• _EXCERPT PROVIDED_
------

The insurance block exemption has in the past helped European insurers to avoid competition issues. However, as Jakki May explains a recent tightening of the rules means insurers must put their practices under scrutiny.
The insurance block exemption regulation has traditionally allowed European insurers to operate their usual market practices without fear of falling foul of European Union rules on competition. However, at every renewal of the exemption, the rules have been tightened. At the most recent renewal at the end of March the commission was true to form and amended were seen again.
Ahead of renewal insurers had been lobbying hard, worried that too much of a reduction or total abolition of the exemption would make market practice all but impossible.
In various reports the commission found that insurance was working well and that its practices were transparent. However, it also found that elements of insurance were "not special enough" to warrant a stand-alone exemption.
It, therefore, reduced the BER to agreements related to joint calculations, tables and studies, and agreements setting up co-insurance and re-insurance pools. The two other elements of the previous BER agreements relating to development and distribution of standard policy conditions for direct insurance, and agreements on technical specifications, rules and codes of practice concerning security devices have now been removed.
Officially the BER came into force on April 1 but the commission has included a transition period of six months - until October 1 - to allow companies time to adapt existing co-operation arrangements to the new rules.
This six-month transition is very important, according to William Vidonja, head of single market and social affairs at the European insurance association body CEA.

------

• _DIRECTIONS_
A. Summarize the article on the insurance block exemption in two sentences.
B. According to the article on the insurance block exemption, until what date does the transition period run?
C. Echo the passage of the article on the insurance block exemption starting at "In various reports" and ending at "a stand-alone exemption.".
These items are drawn from a separate source.

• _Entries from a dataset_
------

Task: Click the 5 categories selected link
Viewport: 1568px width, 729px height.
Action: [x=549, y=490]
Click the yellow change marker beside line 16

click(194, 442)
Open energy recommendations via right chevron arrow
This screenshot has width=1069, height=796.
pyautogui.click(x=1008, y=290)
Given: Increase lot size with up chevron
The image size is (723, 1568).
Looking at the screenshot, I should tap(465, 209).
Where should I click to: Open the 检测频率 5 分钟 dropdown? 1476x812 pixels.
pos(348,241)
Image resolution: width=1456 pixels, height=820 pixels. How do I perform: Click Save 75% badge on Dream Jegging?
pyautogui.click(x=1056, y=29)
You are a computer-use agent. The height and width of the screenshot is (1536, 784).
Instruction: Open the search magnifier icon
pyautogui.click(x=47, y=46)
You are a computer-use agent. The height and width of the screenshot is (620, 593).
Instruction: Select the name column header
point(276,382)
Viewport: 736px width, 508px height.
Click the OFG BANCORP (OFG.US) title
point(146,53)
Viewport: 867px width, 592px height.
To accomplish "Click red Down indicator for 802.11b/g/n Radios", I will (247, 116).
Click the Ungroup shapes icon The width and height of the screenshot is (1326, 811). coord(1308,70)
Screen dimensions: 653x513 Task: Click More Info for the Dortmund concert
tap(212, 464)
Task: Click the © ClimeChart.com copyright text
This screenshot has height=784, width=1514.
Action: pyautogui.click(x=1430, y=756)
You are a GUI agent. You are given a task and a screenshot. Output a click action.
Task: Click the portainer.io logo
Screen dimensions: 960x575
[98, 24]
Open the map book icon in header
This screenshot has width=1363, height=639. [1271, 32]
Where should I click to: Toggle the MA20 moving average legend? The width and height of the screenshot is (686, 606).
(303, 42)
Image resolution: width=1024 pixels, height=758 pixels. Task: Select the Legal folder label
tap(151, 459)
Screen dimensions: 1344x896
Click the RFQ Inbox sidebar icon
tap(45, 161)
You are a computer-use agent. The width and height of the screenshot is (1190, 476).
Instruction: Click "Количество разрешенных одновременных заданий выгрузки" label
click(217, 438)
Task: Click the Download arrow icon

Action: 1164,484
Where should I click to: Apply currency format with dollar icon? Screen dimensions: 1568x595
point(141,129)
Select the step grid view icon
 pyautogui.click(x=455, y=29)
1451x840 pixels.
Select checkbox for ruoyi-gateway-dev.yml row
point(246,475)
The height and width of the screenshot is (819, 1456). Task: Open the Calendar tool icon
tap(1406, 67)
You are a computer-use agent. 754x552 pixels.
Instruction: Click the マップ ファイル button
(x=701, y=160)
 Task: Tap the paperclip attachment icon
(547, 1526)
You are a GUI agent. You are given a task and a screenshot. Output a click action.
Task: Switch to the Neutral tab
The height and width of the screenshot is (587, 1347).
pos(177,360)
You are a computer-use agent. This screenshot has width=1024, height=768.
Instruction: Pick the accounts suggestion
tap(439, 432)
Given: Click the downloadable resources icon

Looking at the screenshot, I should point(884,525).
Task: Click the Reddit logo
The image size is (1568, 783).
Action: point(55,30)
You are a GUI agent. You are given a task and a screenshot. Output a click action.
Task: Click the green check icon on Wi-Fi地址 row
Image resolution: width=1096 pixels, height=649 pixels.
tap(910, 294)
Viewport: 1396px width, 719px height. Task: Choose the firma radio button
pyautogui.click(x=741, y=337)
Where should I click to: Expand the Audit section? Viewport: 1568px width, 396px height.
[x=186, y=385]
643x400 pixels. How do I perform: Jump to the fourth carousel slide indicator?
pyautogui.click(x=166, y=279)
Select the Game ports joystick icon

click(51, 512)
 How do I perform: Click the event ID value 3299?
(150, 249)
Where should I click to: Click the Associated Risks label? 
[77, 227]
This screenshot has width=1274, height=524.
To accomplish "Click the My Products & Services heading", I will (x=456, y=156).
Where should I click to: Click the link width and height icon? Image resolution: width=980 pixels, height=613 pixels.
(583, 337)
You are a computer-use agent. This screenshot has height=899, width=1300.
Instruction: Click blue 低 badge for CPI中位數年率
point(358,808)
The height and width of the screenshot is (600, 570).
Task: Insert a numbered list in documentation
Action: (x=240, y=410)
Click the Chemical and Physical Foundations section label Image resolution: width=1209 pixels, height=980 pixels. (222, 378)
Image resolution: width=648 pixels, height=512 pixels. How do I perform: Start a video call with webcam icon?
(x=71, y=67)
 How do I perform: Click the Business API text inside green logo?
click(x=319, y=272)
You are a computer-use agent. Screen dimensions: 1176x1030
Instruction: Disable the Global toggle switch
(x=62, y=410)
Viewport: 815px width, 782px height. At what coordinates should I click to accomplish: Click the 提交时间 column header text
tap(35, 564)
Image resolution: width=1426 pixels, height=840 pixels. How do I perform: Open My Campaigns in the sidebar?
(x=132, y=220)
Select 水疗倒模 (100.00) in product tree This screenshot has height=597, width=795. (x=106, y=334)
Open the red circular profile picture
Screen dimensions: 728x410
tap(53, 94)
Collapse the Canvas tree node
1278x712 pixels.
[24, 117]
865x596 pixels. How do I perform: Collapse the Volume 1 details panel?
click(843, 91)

------

• _EXERCISE SOLUTIONS_
A. The insurance block exemption regulation has let European insurers follow their usual market practices without breaching EU competition rules, but the commission tightened it again at its most recent renewal at the end of March. The exemption now covers only agreements on joint calculations, tables and studies and agreements setting up co-insurance and re-insurance pools, with a six-month transition period until October 1 for companies to adapt.

B. October 1.

C.
In various reports the commission found that insurance was working well and that its practices were transparent. However, it also found that elements of insurance were "not special enough" to warrant a stand-alone exemption.